How do I pass context from Oathkeeper to Keto? I need to check if a subject is the owner of a resource.

I could check if the subject is an owner in my api code. However, I want to allow subjects that are part of the admin role to be able to do anything. I can’t figure out how to check in keto if a subject is part of the admin role without pulling all subjects a role contains /engines/acp/ory/{flavor}/roles/{id} (which seems unscalable and inefficient).

Ok, so here’s what I’m doing so far. Please let me know if there is a better approach.

I create an admin role that can access everything.

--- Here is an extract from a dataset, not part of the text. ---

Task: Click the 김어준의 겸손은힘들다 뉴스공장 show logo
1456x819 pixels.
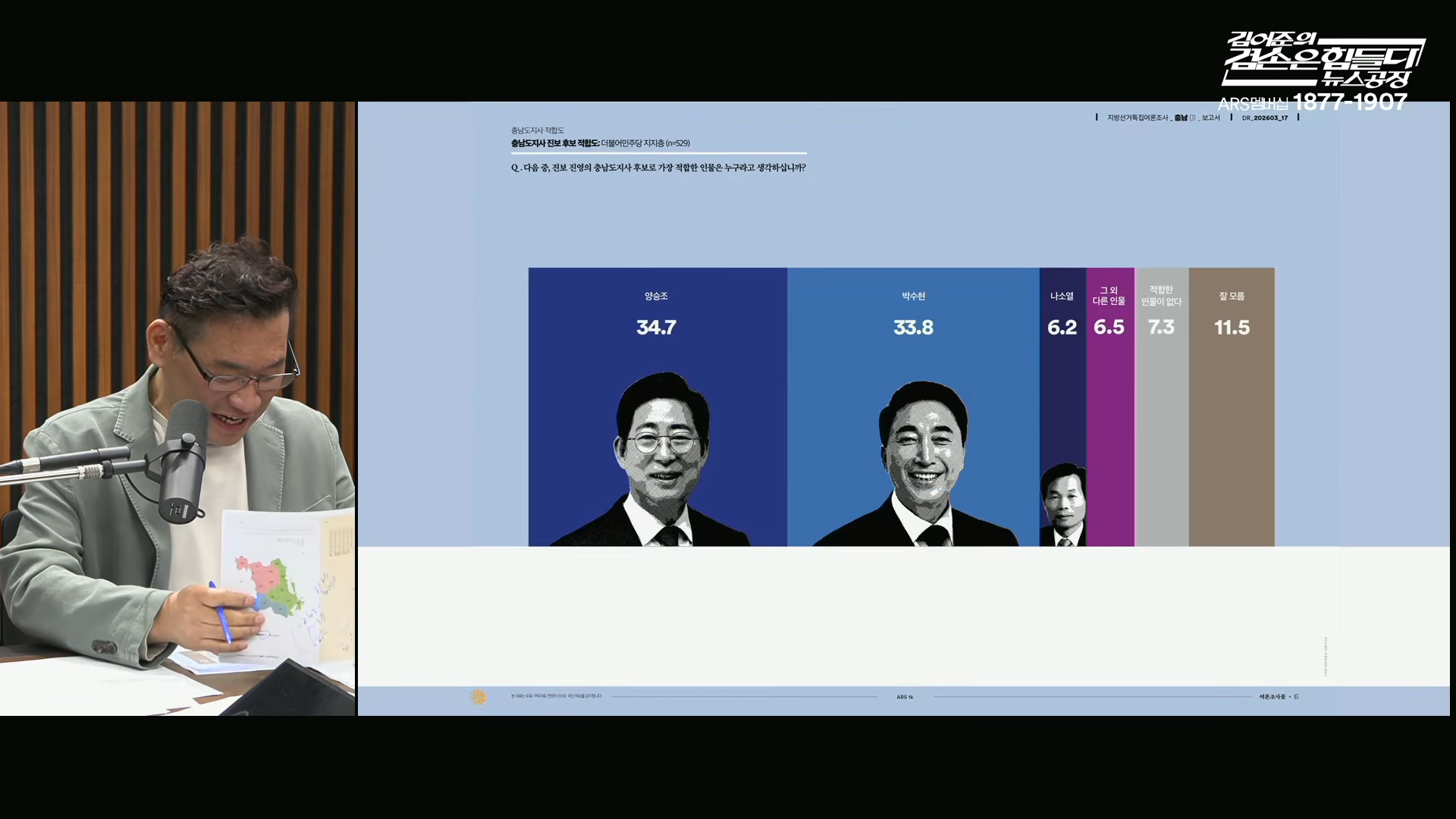Action: click(1323, 59)
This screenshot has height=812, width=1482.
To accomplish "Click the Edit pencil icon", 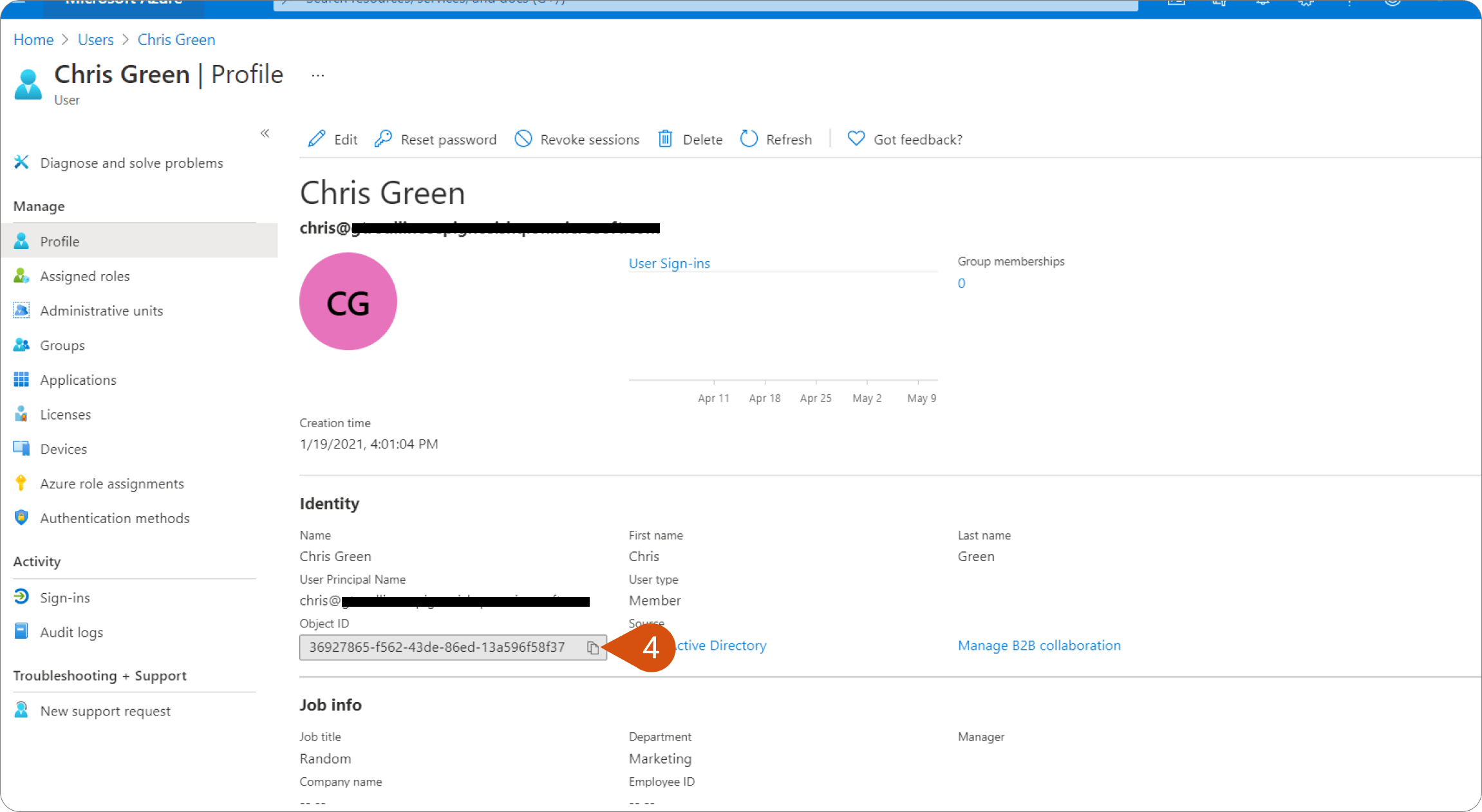I will [x=315, y=139].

    "subjects": ["admin"],
    "resources": ["<.*>"],
    "effect": "allow",
    "actions": ["<.*>"]

In the api code I first check if the subject has access to the resource ‘any’ and the action ‘any’. If the subject does, I grant him access. If the subject does not, I check if the subject is the owner, in which case I grant him access.

The only danger with this approach, is that any subject with a resource ‘any’ and action ‘any’ will now be treated like an admin, even if they are not an admin.

I have a similar issue.
I simply want to check if the subject accessing the resource is its owner like
/someResource/{userId}} should only be accesible for {{userId}}.

I tried this with the subject condition
“description”: “One policy to rule them all.”,
“subjects”: [“users:maria”],
“actions”: [“delete”, “create”, “update”],
“effect”: “allow”,
“resources”: [“resources:articles:<.*>”],
“conditions”: {
“owner”: {
“type”: “EqualsSubjectCondition”,
“options”: {}

But for this to work I need to be able to construct an owner in oathkeeper and pass it in the context to keto. So far I didn’t find a solution for that. And seeing the code ref below makes me think it is not possible to define a context in oathkeeper

I too am having an issue with this. I can create a policy in Keto to require some context, and i can manually pass in a request via curl/postman with that context(example below)

“action”: “create”,
“resource”: “resources:test-resource”,
“subject”: “subjects:id-12345”,
“context”: {
“test”: “value”

This works fine, but i’m not able to build that context with oathkeeper in any way that i can see, and the request fails because of it.

Is there any way to pass in a context from oathkeeper currently? Or will there be in the future? This seems like a rather large part of using Oathkeeper to authorize that doesn’t work unless I’m missing how to pass the context somewhere.